Hurricane Maria death toll 'much higher than officially reported', mayor in Puerto Rico says

Carmen Yulín Cruz says there have been double the number of cremations than normal

Caroline Mortimer
Saturday 04 November 2017 10:55 EDT
San Juan Mayor Carmen Yulin Cruz says the death toll is higher than has been reported
San Juan Mayor Carmen Yulin Cruz says the death toll is higher than has been reported

The mayor of the Puerto Rican capital San Juan has warned the death toll from Hurricane Maria is far higher than the official figure.

Carmen Yulín Cruz said the true number of deaths following the disaster could be as high as 500 rather than the official toll of just 54.

Hurricane Maria made landfall on the island on the morning of 20 September and caused devastation to the country’s already fragile infrastructure.

Nearly 90 per cent of the island was without electricity more than three weeks later and hundreds of thousands of people struggled to access food and water.

The situation was declared a humanitarian crisis and Mexico later offered aid after the response of the US government was condemned by island residents and officials.

Mexico, which suffered its own devastating earthquake in September, offered to send clean water and mosquito repellent to the island following Donald Trump’s visit, during which he compared the disaster with “a real catastrophe” like Hurricane Katrina in 2005.

It was thought at the time that the death toll was much lower.

During an appearance on CNN’s “The Lead with Jake Tapper” Ms Yulín Cruz pointed out that there had been 911 cremations on the island in the past month – twice as many as in a normal month.

She said: “It appears, for whatever reason, that the death toll is much higher than what has been reported.

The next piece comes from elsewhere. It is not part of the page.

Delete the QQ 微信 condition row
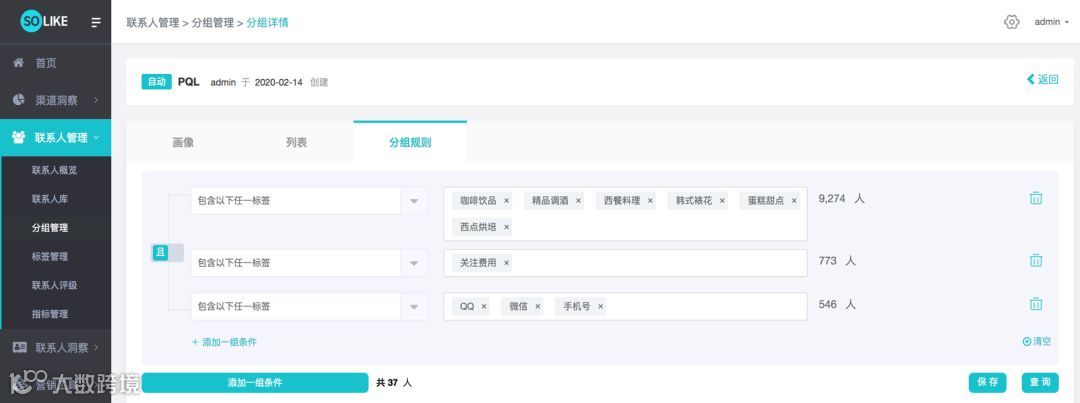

What we do know for sure is that people are being catalogued as dying…natural deaths”.

She explained that some of the deaths relating to the hurricane were being reported as “natural causes” because the storm was the secondary factor in their death.

For example, some people reportedly suffocated after their respirators stopped due to the power cut.

A spokesman for the Department of Public Safety told BuzzFeed News that these classifications were made by reviewing records rather than an autopsy by the medical examiner.

The bodies were cremated before the medical examiner could determine whether they should have been included in the official death toll.

Accurate information about the figure is particularly important in the US because if a person dies in a natural disaster, their family has the right to claim federal aid.

The Democrats have called on the Department of Homeland Security to provide accurate death counts for the string of hurricanes which hit the US’ overseas territories and the states of Texas and Florida, the Hill reported.

A group of senators wrote to acting Homeland Security Secretary Elaine Duke, saying: “We urge you to provide all necessary resources to confirm that storm-related deaths are being counted correctly”.